Jangankan tertelan, yang masuk melalui tenggorokan justru pisang dan air minum, obatnya tetap saja berada di ujung atau tengah lidah. Itu selalu terjadi, dan mereka berseru, "lhaaa, ijeh ono kuwi!" (Nah, masih ada, tuh!). Sambil menatap saya dengan wajah gemas dan geleng-geleng kepala.
Akhirnya, saya gerus obat dengan gigi-gigi geraham di tengah 'lautan' air putih di mulut, baru kemudian ditelan. Perut kembung, biarin aja dah!
"Kalau gitu caramu minum obat, kan pahit, Nak," Ibu sedikit kecewa melihat saya meminum obat dengan cara ngremus. "Biar aja pahit, sing penting iso ngombe obat," jawabku tegas dengan setengah terisak.
"Heeeh? Ibu kasih jamu sekalian, lho!" Ancam ibu supaya saya kelak mau minum obat dengan cara yang benar. "Mending minum jamu aja, Bu. Meh pahit koyok opo, aku wani ngombe daripada mimik obat," jawabku.

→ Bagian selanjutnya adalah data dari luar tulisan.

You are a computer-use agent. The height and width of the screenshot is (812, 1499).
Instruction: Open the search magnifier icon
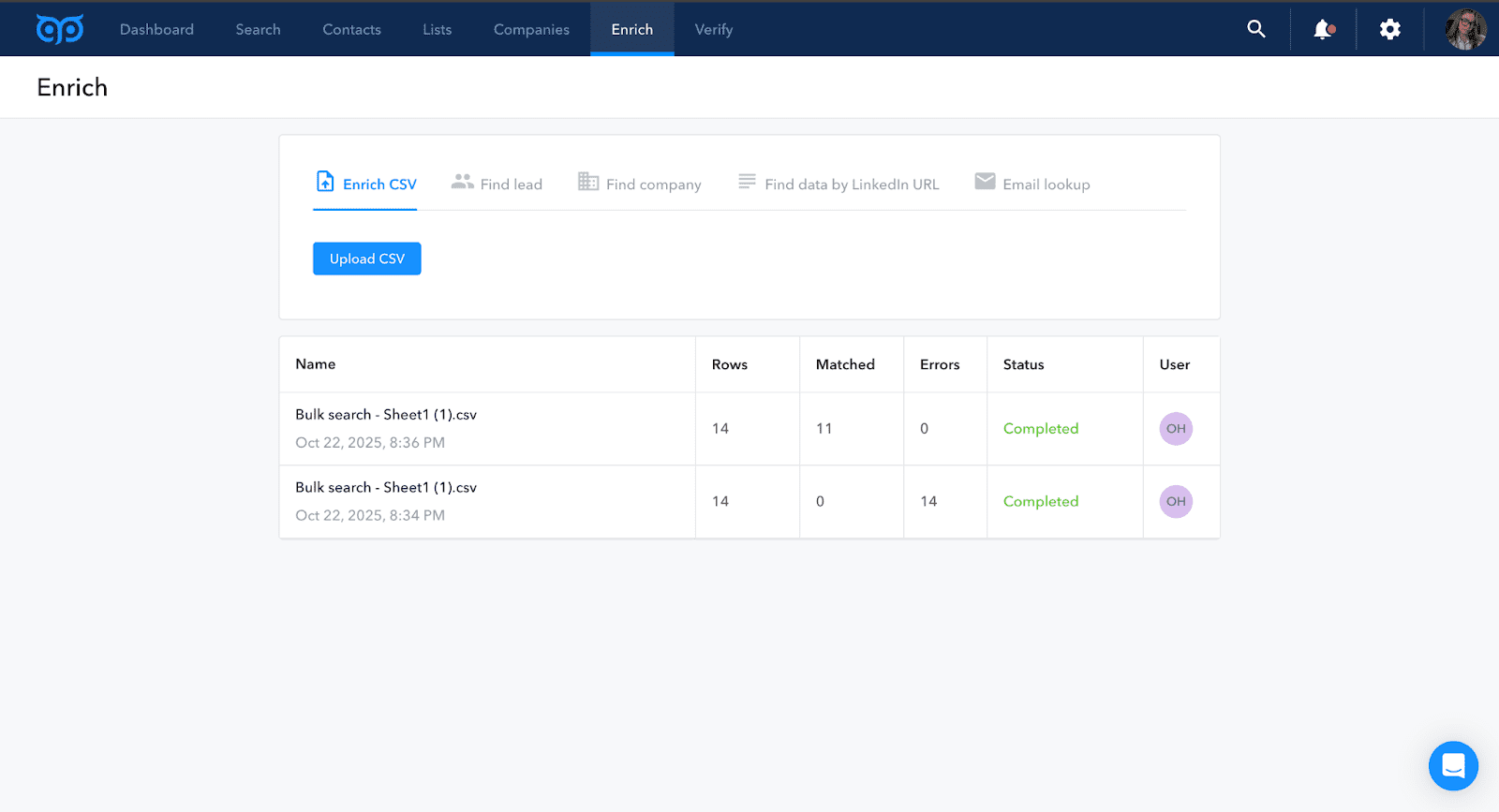1256,29
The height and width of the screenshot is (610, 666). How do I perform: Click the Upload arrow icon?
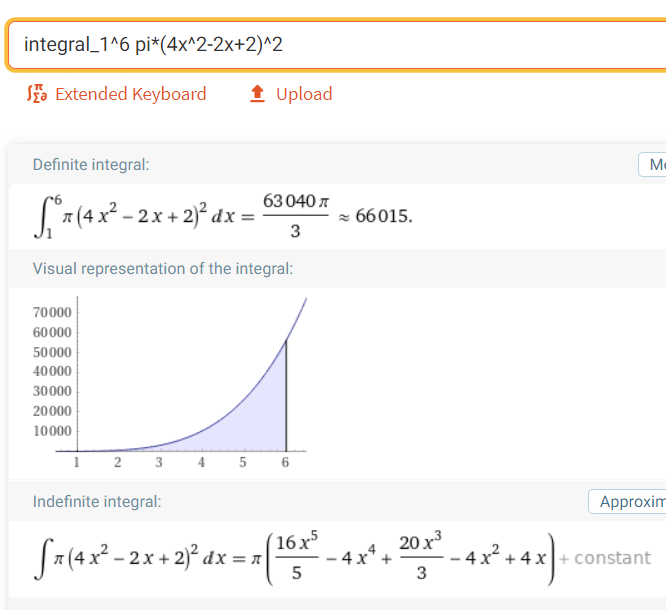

Bukan menantang sih, tetapi saya lebih baik minum jamu daripada minum obat tetapi selalu ada adegan obat tak tertelan malah pisang yang masuk.
Akhirnya, sebagai jalan tengah, ketika saya sakit, ibu meminta resep dari dokter berupa sirup atau puyer agar memudahkan saya meminumnya.
Jika yang tersedia berupa tablet atau kapsul, maka ibu menggerusnya terlebih dahulu atau membuka cangkang kapsul, menuangkan isinya dalam sendok bercampur sedikit air, dan dalam sekali telan, saya sukses minum obat.
Bahkan konsumsi vitamin berupa minyak ikan kemasan botol dengan bau amis menyengat, saya berhasil meminumnya, meski harus tutup hidung, menelan sungguh-sungguh agar tidak muntah. Bersegera makan buah yang tersedia untuk menghilangkan aroma amis yang senpat terhirup.
Ya, saya memilih obat atau vitamin berupa sirup atau puyer saja, agar tidakk terjadi drama.